Справа остался позади магазин “Спорттовары”. Давно надо бы зайти купить китайских шариков для пинг-понга, да всё не до того. Даже подумать странно – каких-то полгода назад времени было полным-полно, приходилось постоянно придумывать, чем бы заняться. Теперь же только и считаешь, сколько осталось до встречи. Женя глянул на часы: времени ещё достаточно.
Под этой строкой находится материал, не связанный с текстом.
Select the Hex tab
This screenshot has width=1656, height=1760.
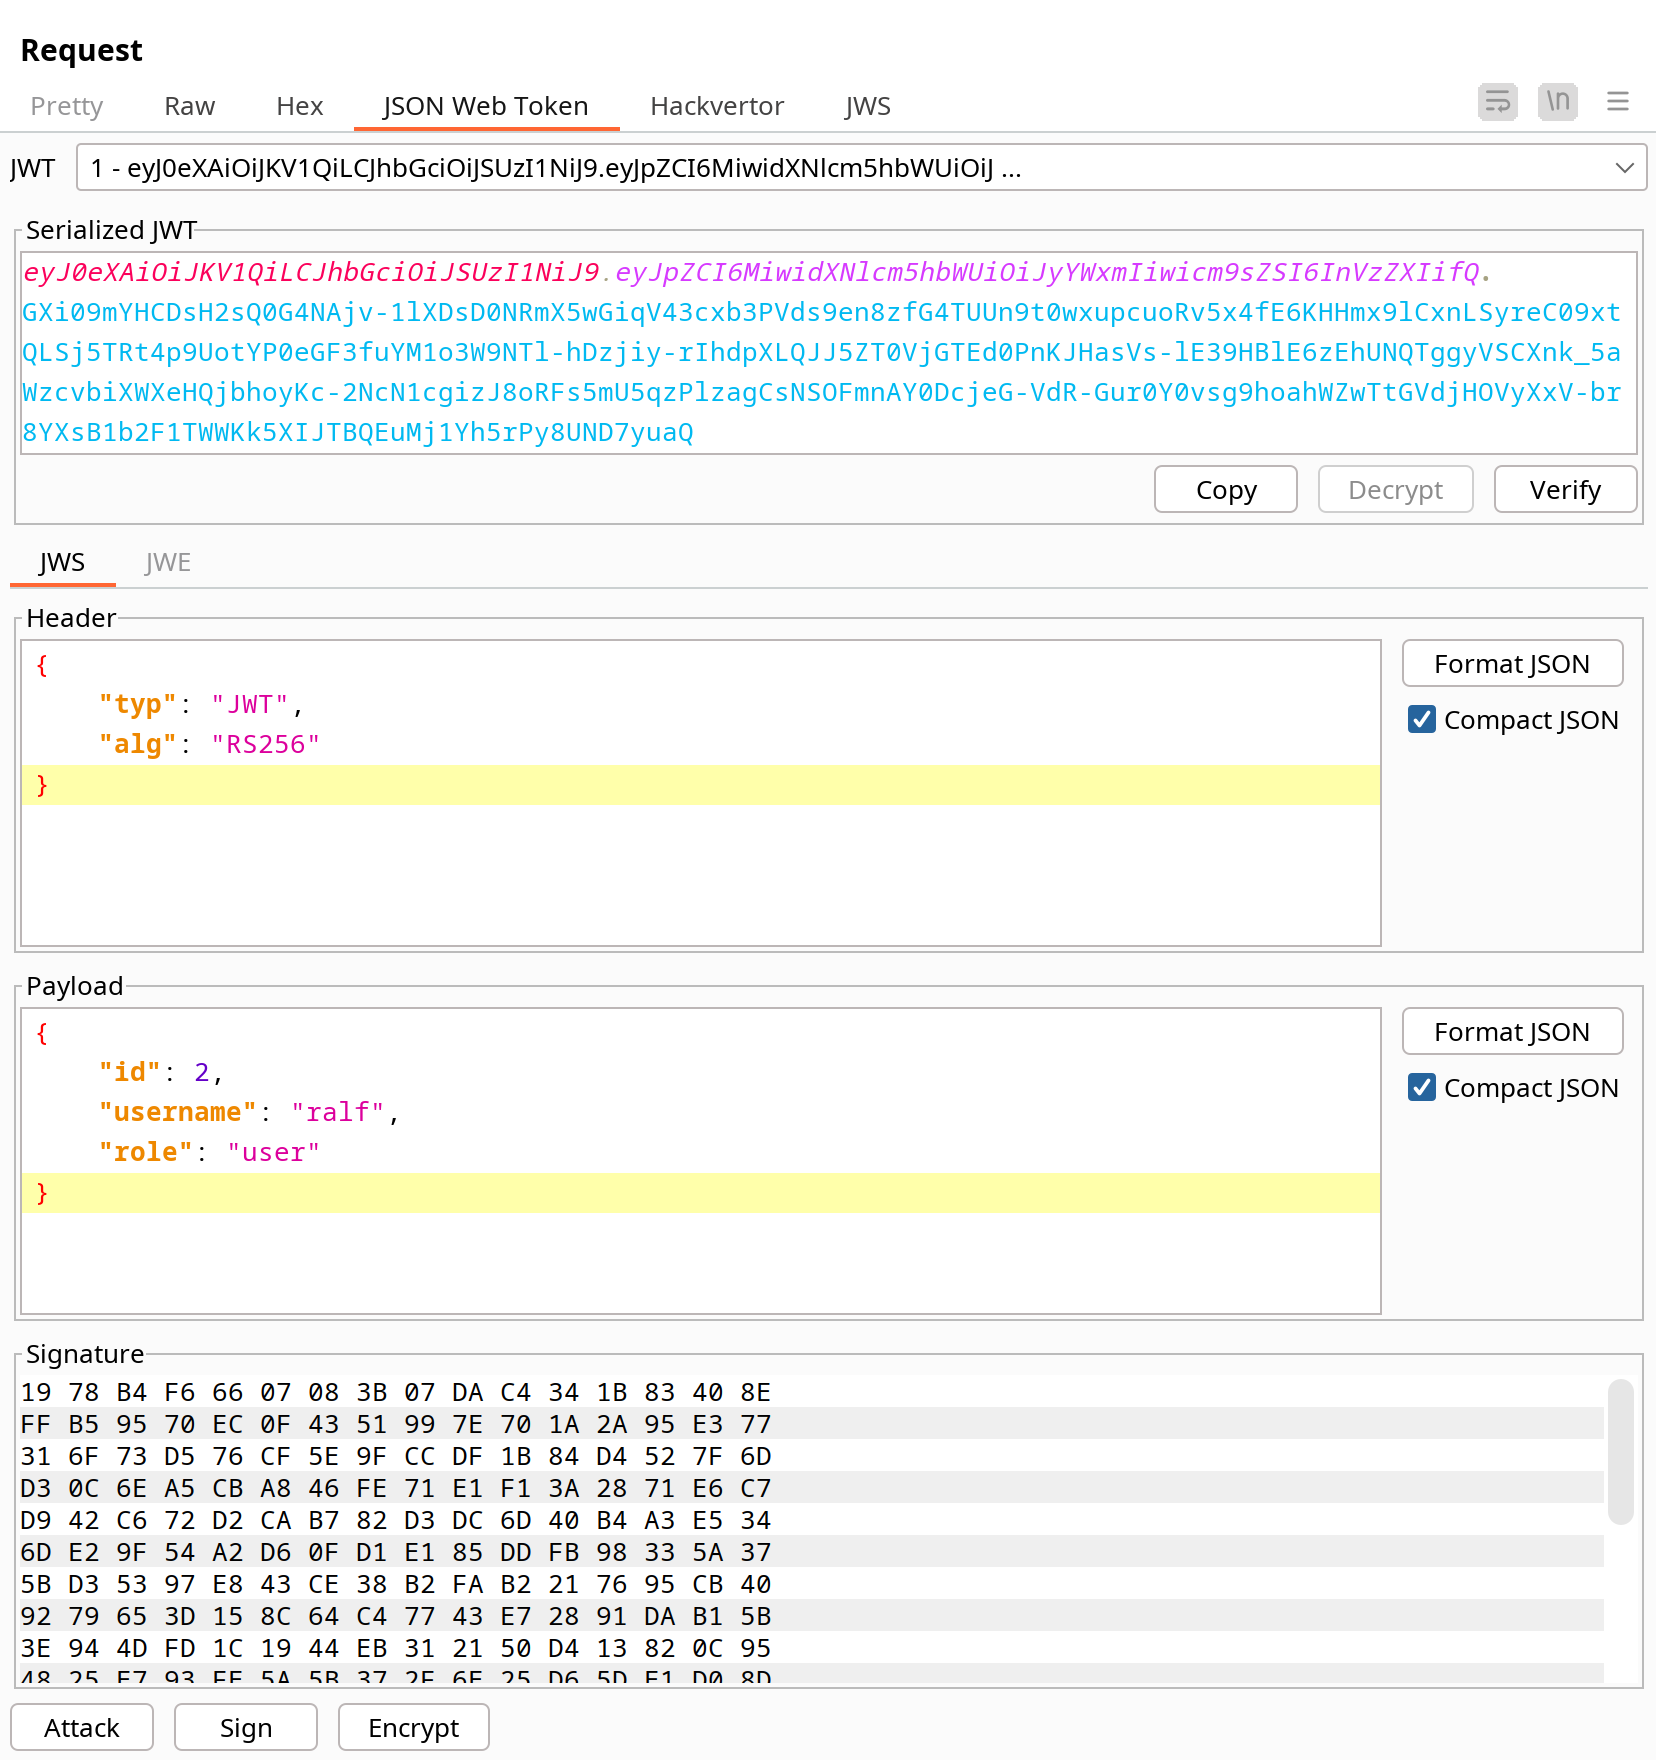[299, 106]
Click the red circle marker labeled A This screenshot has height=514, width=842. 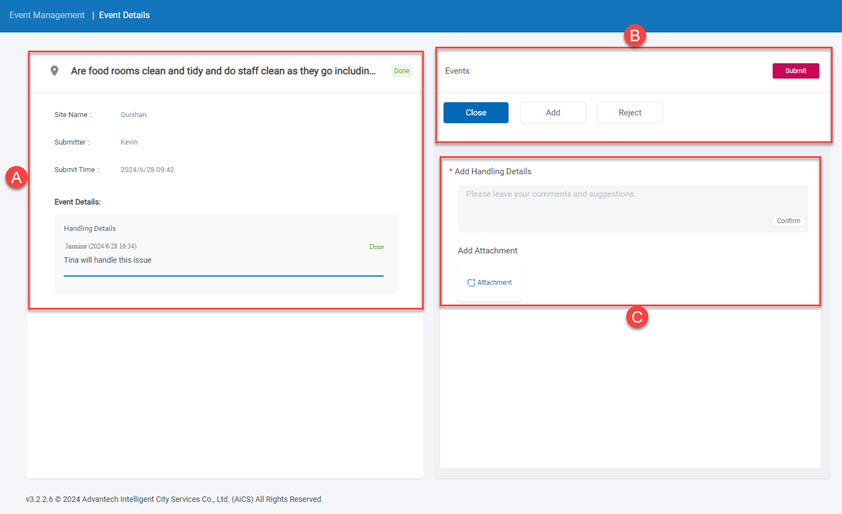(15, 178)
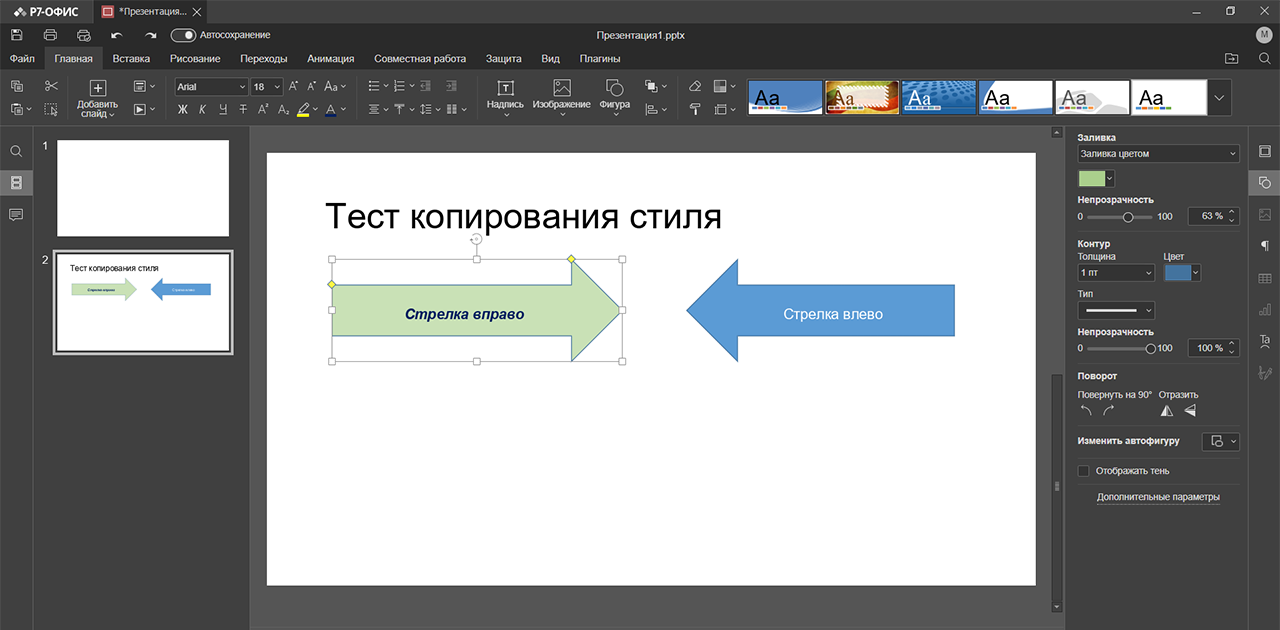Enable the Отображать тень checkbox

1083,471
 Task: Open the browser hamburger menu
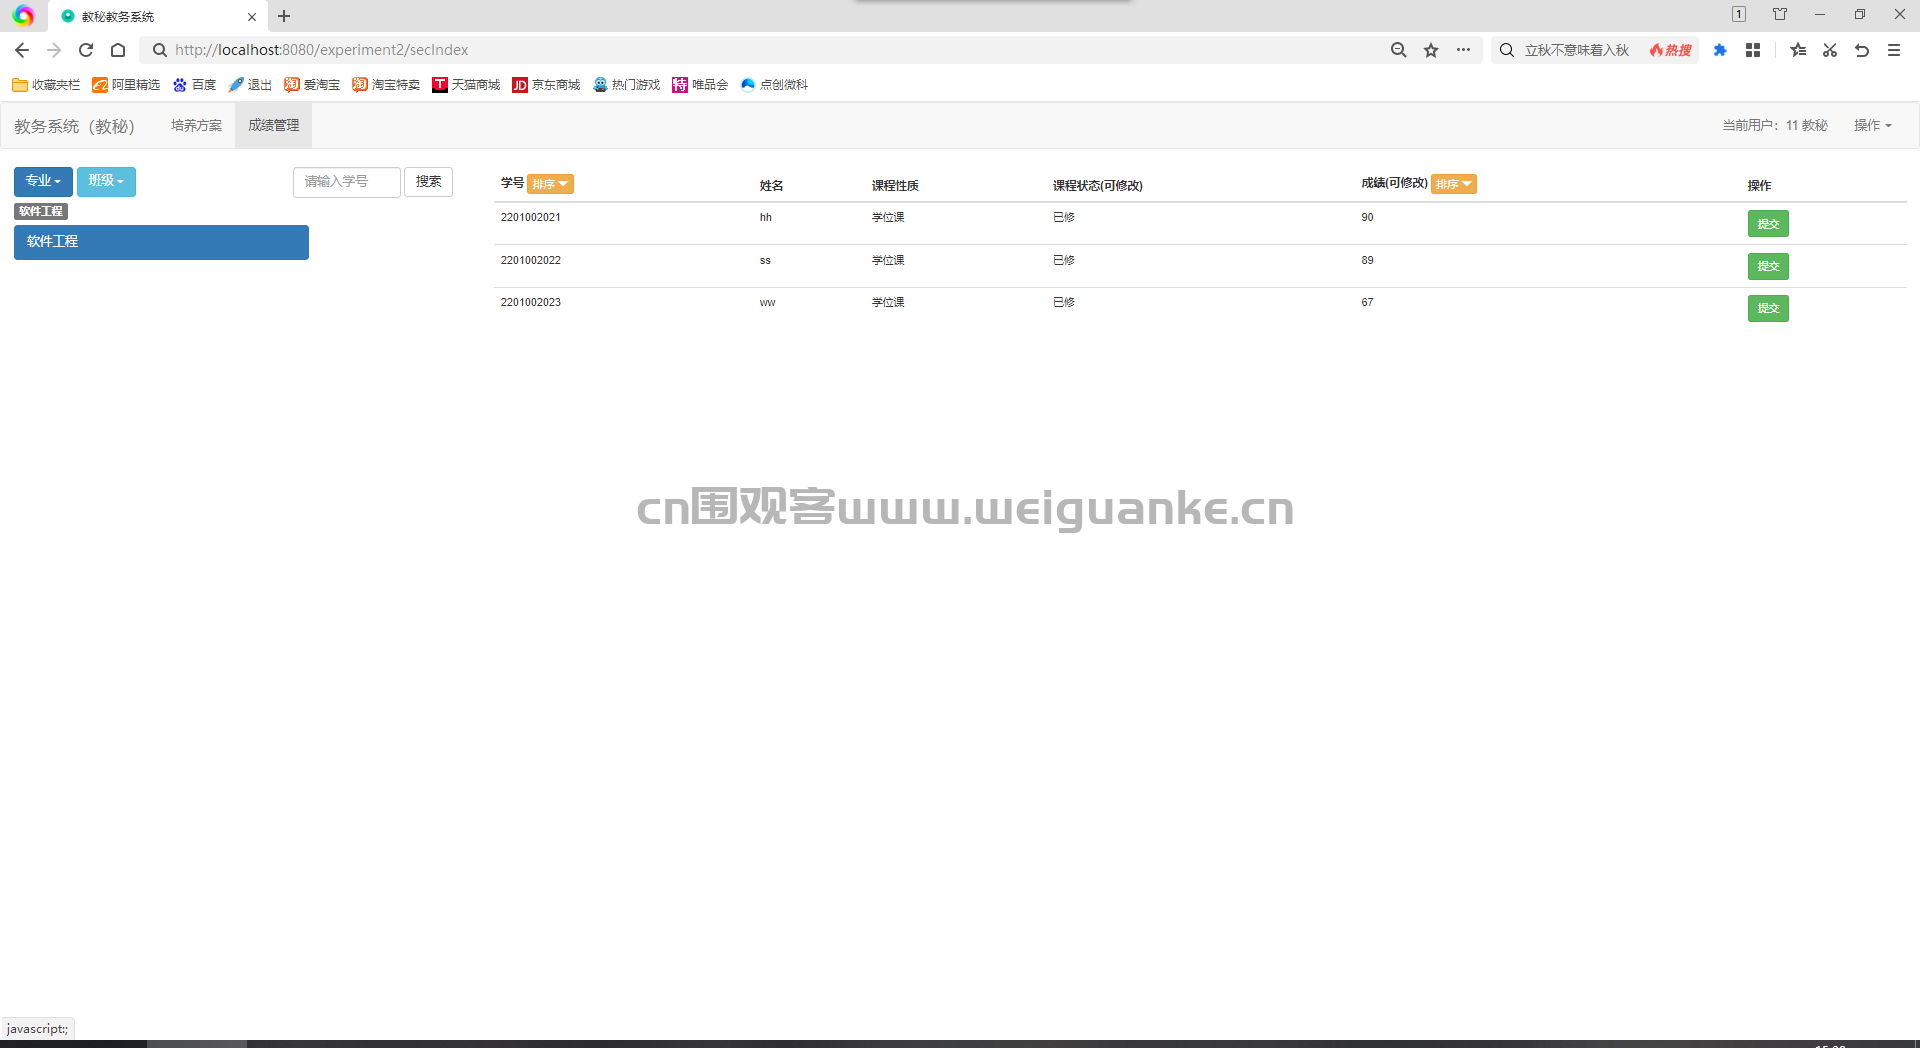point(1894,50)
 - А благодаря кому всё это, а? – раздался знакомый голос. – А ты ещё сомневался, раздумывал, брать ли путёвку на тот поезд.

Женя завертел головой, но ни коров, ни прочего антуража на этот раз не было: голос возник прямо в голове.

 - Да что ты к этим коровам прицепился? Не в них дело. Ты лучше подумай - стоит ли сомневаться, когда тебе такие советы дают. Учти, мы далеко не каждому помогаем. Ладно, гуляй, пока всё идёт правильно.

 Чего ему надо? А, неохота сейчас думать! Слева, за огромными деревьями показался кинотеатр “Машиностроитель” и тут же всё заглушили звуки стрельбы и взрыв хохота сотен зрителей. Что это там сегодня идёт? А ясно – “Фантомас разбушевался”. Как обычно все балконы дома с молочным магазином были забиты – почему бы не посмотреть кино на халяву. Когда-то Женя очень завидовал тем, кто жил в этом замечательном доме. Как же, каждый вечер могут смотреть кино бесплатно!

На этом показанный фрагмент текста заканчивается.